And what does our achievement grade look like? Ed Week gives us a D where it counts!

Stuart Buck wrote a great critique of the Quality Counts Report over at Jay Greene’s blog last year. You can see it here. But for those of you who are lazy here is a little taste.

…imagine a state that managed to produce A-level achievement even though its population was poor and disadvantaged (and thus got a lower grade on the “Chances for Success” measure).  Under any rational grading system, we should give that state the highest possible rating.  But the Quality Counts method would actually downgrade the state for having too many poor children.  By the same token, Quality Counts would upgrade a poor-achieving state that happened to have a privileged and rich student population, even though that state’s education system would obviously be far more incompetent and inefficient.  If anything, the “Chances for Success” ranking should be counted inversely as compared to all the other measures of a state’s education system.

Margaret Raymond from CREDO writes on the Ed Next blog that the variation in the report’s Chance-for-Success Index can almost entirely be explained by state demographic changes rather than changes in education quality.
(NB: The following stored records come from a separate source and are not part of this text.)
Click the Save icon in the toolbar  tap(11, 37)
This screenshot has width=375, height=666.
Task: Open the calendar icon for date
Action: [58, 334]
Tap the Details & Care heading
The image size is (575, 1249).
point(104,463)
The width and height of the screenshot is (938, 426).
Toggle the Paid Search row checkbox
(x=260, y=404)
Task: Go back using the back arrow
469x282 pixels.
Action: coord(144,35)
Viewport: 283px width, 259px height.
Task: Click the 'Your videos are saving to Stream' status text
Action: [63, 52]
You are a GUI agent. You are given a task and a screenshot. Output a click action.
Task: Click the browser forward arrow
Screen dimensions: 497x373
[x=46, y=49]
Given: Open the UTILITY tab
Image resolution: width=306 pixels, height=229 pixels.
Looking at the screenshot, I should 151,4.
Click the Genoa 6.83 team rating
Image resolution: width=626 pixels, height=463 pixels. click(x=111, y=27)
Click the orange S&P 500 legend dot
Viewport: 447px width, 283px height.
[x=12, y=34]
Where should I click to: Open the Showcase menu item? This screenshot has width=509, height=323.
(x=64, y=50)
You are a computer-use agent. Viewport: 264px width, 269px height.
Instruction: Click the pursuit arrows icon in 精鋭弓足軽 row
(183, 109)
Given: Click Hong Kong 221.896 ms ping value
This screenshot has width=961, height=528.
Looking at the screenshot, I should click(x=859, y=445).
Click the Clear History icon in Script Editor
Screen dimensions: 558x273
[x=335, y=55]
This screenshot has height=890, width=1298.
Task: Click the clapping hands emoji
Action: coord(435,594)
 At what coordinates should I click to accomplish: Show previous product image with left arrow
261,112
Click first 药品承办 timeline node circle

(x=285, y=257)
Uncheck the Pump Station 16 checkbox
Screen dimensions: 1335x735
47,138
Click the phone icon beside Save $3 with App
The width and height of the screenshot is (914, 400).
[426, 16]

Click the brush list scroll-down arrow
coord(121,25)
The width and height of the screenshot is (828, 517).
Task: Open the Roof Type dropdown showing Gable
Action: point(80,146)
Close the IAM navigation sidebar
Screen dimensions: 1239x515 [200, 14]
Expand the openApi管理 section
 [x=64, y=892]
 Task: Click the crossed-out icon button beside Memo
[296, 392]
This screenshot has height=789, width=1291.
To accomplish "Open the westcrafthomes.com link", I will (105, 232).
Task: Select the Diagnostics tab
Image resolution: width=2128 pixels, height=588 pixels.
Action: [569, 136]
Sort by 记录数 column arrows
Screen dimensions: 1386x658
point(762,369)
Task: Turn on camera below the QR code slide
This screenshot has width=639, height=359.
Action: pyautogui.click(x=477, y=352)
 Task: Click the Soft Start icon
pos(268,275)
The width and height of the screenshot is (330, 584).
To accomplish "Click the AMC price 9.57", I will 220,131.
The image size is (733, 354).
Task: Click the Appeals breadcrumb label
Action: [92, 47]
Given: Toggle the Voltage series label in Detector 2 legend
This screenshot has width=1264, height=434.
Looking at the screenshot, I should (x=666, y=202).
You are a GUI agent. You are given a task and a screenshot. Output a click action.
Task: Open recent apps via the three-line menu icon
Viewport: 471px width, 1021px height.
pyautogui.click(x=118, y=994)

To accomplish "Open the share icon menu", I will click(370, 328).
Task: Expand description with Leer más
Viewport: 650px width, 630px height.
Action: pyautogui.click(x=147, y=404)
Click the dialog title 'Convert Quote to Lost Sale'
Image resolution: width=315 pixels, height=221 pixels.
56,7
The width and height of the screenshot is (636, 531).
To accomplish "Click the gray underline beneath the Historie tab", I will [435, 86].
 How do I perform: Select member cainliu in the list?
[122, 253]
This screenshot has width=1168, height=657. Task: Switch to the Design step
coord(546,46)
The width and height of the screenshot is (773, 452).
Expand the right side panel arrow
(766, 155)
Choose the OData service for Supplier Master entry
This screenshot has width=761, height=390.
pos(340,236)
Here is the money quote.

Until the measures that are incorporated into the Quality Counts ratings are more clearly tied to education outcomes, we are likely to see continued shifts in rankings that bear little resemblance to actual changes in education quality.

Margaret and her CREDO team present revised estimates of the index here. Arkansas moves up ten spots, from 45th to 35th, but is still in the bottom third of the ranking.

Anyway you look at it, Arkansas has a lot of work to do to improve the quality of its schools.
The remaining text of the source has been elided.